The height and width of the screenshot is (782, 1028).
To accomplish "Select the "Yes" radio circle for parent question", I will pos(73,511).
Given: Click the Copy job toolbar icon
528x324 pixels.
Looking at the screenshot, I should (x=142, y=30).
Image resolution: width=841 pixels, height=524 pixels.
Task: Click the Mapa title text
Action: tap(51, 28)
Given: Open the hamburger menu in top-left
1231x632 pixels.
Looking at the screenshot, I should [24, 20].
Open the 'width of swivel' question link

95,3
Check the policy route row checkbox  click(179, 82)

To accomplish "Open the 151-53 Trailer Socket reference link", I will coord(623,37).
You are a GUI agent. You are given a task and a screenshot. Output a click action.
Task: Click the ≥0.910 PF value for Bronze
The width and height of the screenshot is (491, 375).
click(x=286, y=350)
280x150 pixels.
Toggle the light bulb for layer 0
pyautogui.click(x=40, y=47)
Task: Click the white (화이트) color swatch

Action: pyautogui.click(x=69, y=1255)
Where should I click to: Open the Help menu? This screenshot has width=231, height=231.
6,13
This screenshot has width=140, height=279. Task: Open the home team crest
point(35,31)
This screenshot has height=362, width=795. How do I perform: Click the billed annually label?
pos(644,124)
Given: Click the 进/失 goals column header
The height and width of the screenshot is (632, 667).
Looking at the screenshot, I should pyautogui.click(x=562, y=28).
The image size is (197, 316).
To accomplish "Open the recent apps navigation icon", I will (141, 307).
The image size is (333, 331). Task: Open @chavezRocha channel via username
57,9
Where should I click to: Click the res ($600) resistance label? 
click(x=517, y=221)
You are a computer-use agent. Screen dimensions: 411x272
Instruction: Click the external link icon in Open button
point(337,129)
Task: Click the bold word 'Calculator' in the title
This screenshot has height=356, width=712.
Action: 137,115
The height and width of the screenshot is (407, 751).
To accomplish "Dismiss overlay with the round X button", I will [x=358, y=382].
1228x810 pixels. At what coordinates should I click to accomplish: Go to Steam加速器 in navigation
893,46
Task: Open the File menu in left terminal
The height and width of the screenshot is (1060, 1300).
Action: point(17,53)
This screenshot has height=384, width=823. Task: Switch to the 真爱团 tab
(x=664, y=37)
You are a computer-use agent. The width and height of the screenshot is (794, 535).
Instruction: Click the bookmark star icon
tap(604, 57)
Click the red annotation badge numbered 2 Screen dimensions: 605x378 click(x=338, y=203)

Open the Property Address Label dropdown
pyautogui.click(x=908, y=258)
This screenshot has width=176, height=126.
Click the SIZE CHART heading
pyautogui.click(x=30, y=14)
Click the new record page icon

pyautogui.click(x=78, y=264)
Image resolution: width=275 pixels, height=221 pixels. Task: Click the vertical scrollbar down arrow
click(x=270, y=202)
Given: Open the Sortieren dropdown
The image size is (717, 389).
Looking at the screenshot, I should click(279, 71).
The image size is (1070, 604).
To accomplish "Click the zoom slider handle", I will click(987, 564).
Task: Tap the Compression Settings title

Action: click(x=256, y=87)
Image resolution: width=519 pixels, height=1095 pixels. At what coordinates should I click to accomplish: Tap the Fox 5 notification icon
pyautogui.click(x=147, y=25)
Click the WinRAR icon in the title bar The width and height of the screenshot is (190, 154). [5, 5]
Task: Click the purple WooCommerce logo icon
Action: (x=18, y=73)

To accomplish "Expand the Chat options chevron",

● REQUIREMENT
From the records above, tally every line that contains the string "dimensions"; the reply consists of that number alone.

● YOUR RESPONSE
2